If infill projects are, well, infill, then one of the questions that comes to mind is, how is privacy offered in such developments? The response stands in the size and location of windows, the use of building setbacks, where applicable, and thoughtful approaches to entry sequences, according to Szymanski.
With the availability of public transportation, which means less car usage and smaller residential footprints for heating and cooling, infill developments increase affordability and appeal in a sustainable manner. Put simply, “density is directly proportional to energy savings and reductions in carbon output,” said Bafitis.
Infill opportunities easily translate into living in an environment that is more public than private, according to Body-Lawson. “Our lives are moving into that direction, also, if you consider the things we do on the internet and smartphones and social media—it’s all about connectivity and sharing,” he added. Similarly, infill buildings in urban settings work well if the street frontage and base of the building offer some transparency.
Infill projects fill gaps in the urban fabric, creating a more coherent streetscape. They also add value, not just to the developer’s pockets, but to residents in the surrounding area, as an attractive new building—maybe even with some community-focused retail or service offerings—is a much better outcome than an underused parcel, Kane believes.
A telling example is TAT’s recently completed Chestnut Commons, a mixed-use infill project on a former highway right-of-way in downtown Providence, R.I. Situated adjacent to historic buildings, within proximity to services and transit, Brown University leased space in the building as student residences. The university considered this solution because it reduces the strain on on-campus housing and allows students to live in a fully amenitized building with more than 5,800 square feet of street-level retail, at the crossroads of Providence’s most exciting urban neighborhoods.

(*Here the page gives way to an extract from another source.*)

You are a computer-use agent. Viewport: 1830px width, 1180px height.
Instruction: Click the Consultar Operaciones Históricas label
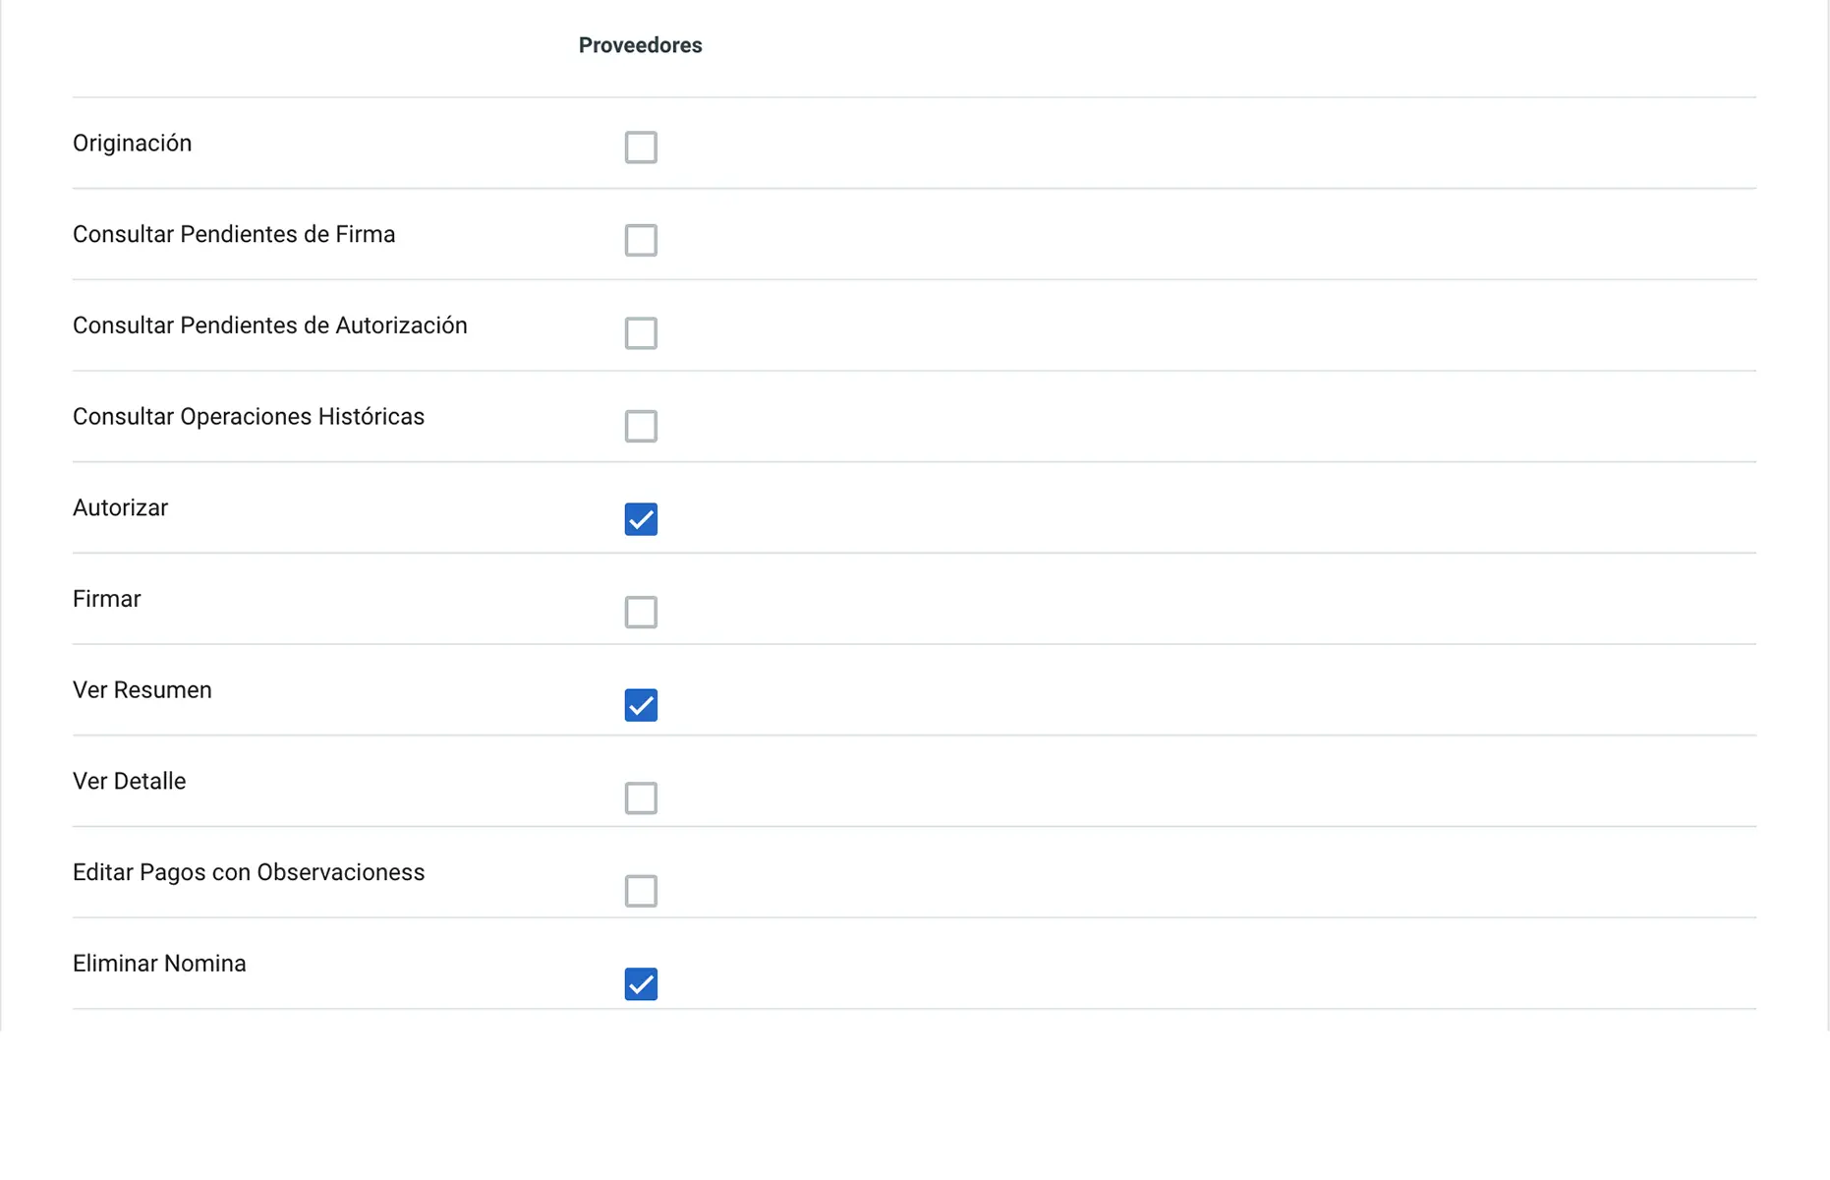pos(249,417)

Infill architecture post-pandemic
COVID-19 is hopefully behind us, but its violent blows will forever remain in our collective memory. Following two years when social distancing measures were lifesaving, infill development seems rather risky and not a very good idea. How are architects responding?
They are becoming more thoughtful about proximity relationships along entrance professionals and service entries, said Berg. Receiving areas now have package rooms to reduce person-to-person contact, and cleaning stations for operational staff are more frequent and more robust. The materials selected in developing infill projects are also more durable, able to withstand rigorous maintenance protocols. Accessibility, the mechanical systems, water and air infiltration of the envelopes and the spaces between units are also being reconsidered, said Body-Lawson.
“The pandemic has taught lessons about spatial relationships and common areas. We’re reinventing how one controls their own apartment in terms of heating and ventilation, rather than a central system, as many multifamily buildings are seeing more unitized systems so that apartments are more secluded from others,” he mentioned.